Last month, Georgetown students chained themselves to a campus statue to protest the university's policy against distributing free contraceptives on campus. The WSN Editorial Board thinks the policy they are protesting is indeed antiquated, at least on the campus of a major American university. We think it is important for condoms and other contraceptives, as well as sex-themed events, workshops and services, to proliferate on campuses.
In 1789 Georgetown was founded as a Catholic university, and while its current student body may practice — or not practice — a variety of faiths, its administration has stated that it plans to remain committed to the ideals upon which the college was established. One of these values is the Catholic condemnation of contraceptives and pre-marital sex.
Private universities like Georgetown retain the legal right to make those decisions. There is no legal statute that would require a traditionally Catholic university to make free contraceptives available on its campus — and there shouldn't be. But it is perhaps more important that, given the activities of modern-day students, universities establish a balance between founding principles and operational reality.
Georgetown's administration is surely aware of the statistics that condoms and condom distribution decrease STI proliferation. But because of the university's decision to stick with its founding values, it seems that the university and the protesters have reached an impasse.
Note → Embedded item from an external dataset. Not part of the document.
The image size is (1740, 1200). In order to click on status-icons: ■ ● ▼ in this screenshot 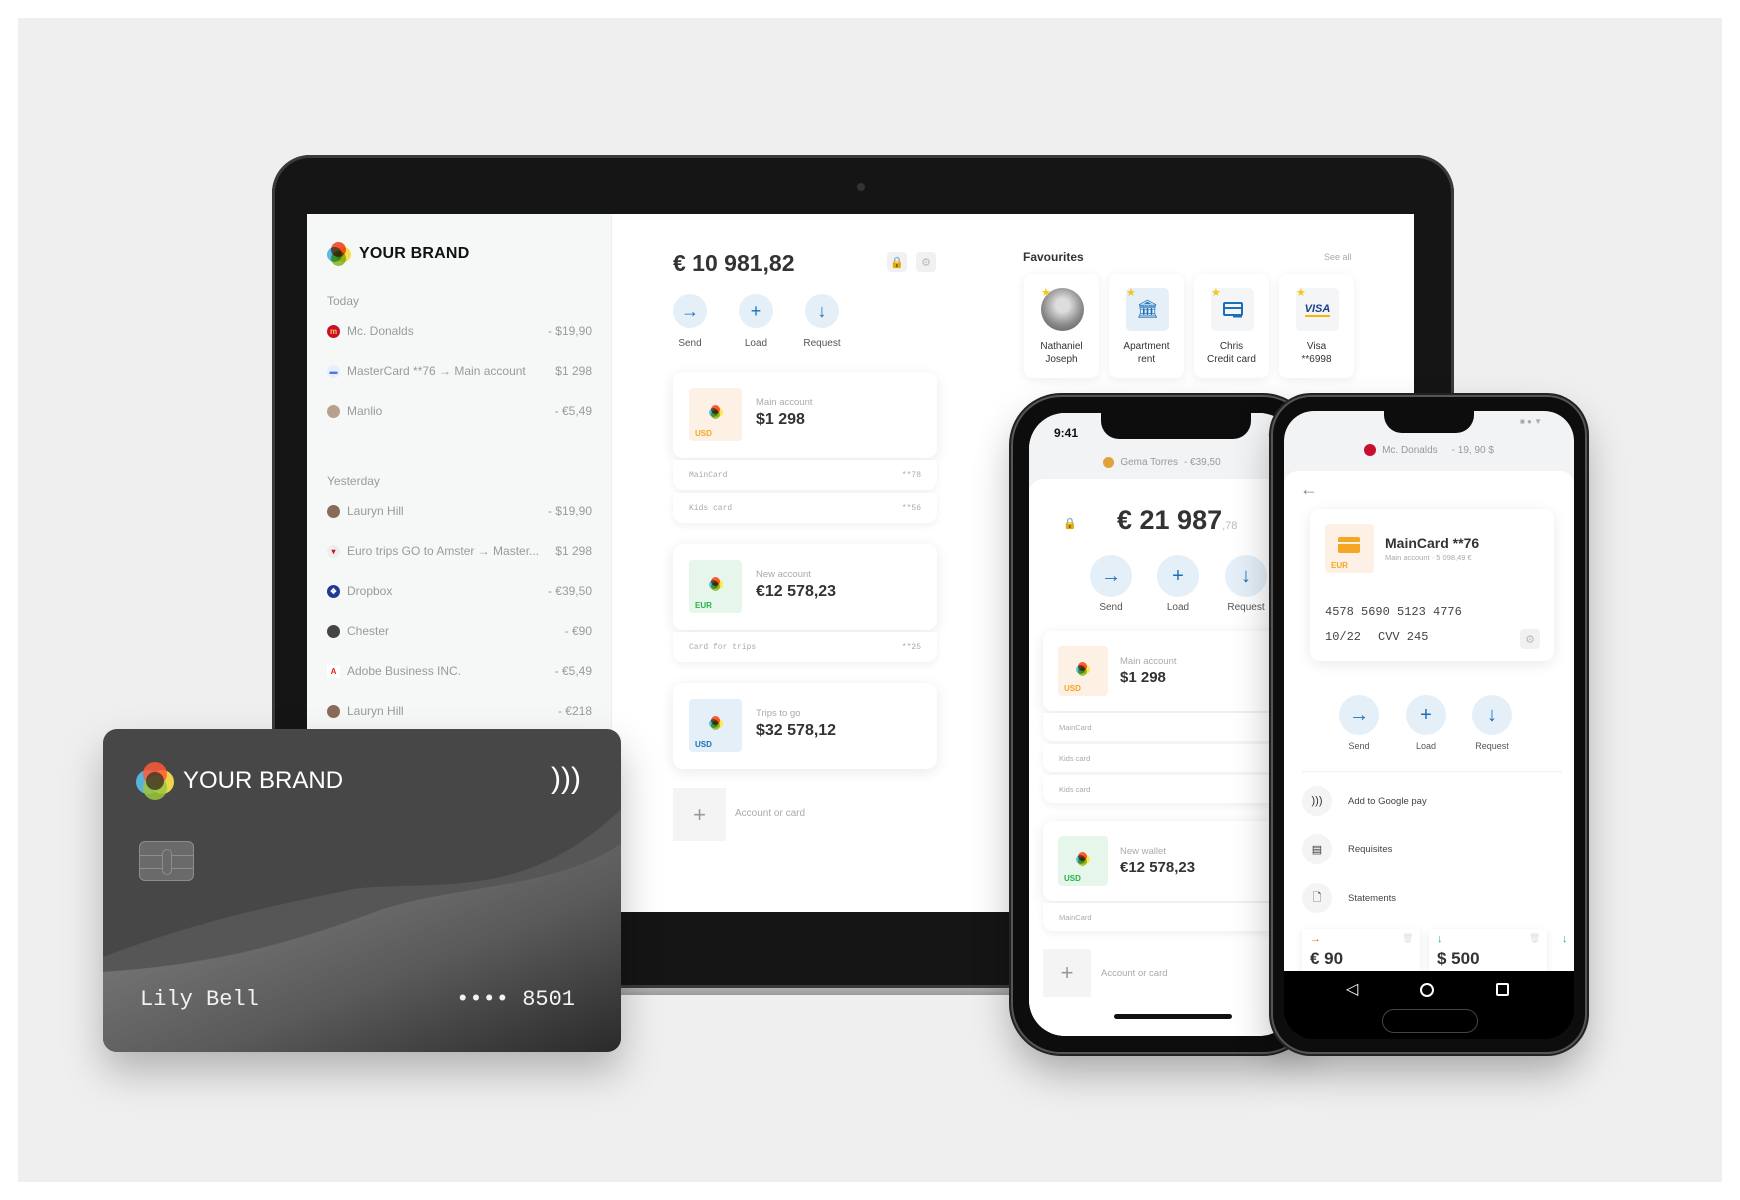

This could be resolved by student action without university funding, now that protesting seems to have made its point and concluded its usefulness.
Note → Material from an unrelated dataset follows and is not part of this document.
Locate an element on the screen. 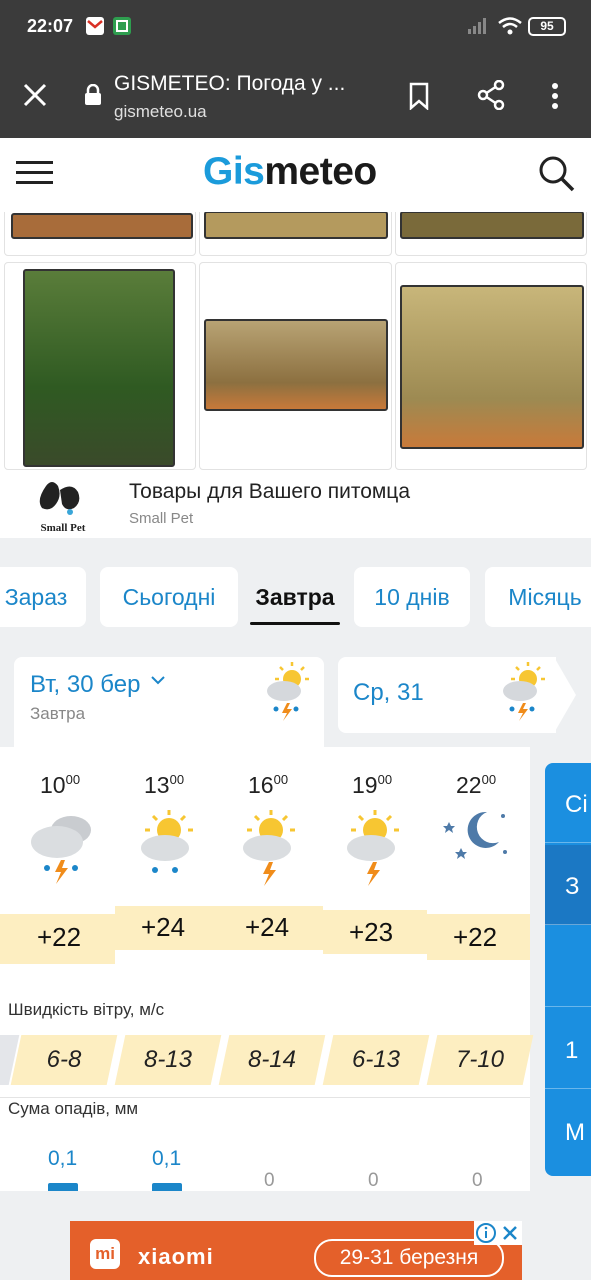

We don't know the moral consensus of Georgetown students, but the administration in Washington, D.C., hopefully does. Universities have to stick by their rooted values and ideals, but they also need to evolve as their student body and the world around them does. Obviously, Georgetown is a Jesuit school and should not compromise the mission its founders set out. But there must be room to accommodate the needs of its students. 1789 is, after all, quite a long time ago.